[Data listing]

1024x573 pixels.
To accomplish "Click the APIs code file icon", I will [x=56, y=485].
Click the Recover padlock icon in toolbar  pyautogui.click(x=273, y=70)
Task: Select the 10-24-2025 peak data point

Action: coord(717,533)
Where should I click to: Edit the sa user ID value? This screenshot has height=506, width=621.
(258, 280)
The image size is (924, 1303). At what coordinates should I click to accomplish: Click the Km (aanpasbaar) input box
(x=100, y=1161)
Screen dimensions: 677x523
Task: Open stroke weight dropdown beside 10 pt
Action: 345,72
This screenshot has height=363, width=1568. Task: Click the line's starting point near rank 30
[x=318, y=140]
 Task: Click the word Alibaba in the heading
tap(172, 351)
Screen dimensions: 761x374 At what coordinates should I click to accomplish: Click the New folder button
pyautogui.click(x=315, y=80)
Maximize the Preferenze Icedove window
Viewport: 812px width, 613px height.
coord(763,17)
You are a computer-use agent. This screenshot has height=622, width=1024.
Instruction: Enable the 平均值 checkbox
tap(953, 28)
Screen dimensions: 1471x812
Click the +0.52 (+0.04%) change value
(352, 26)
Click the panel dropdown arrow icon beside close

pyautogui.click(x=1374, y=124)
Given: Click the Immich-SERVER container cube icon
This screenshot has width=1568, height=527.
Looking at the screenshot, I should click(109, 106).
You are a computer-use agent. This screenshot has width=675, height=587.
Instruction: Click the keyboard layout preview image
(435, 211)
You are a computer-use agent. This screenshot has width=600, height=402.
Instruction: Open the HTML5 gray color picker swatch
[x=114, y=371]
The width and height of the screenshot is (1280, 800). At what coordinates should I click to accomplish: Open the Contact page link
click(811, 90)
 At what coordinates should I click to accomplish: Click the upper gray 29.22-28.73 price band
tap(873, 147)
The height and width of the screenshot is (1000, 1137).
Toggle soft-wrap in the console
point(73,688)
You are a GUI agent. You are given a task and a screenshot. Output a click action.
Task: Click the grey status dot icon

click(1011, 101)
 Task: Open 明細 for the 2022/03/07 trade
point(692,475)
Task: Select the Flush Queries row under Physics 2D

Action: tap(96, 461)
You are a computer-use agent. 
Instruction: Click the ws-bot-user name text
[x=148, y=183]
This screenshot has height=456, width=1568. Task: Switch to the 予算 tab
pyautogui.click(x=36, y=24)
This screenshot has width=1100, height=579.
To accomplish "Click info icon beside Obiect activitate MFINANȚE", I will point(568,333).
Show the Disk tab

Exercise objective> Return the lines from the one containing "This screenshot has height=456, width=1568." through the last line of the listing, without any changes.

Result of the exercise>
This screenshot has height=456, width=1568. Task: Switch to the 予算 tab
pyautogui.click(x=36, y=24)
This screenshot has width=1100, height=579.
To accomplish "Click info icon beside Obiect activitate MFINANȚE", I will point(568,333).
Show the Disk tab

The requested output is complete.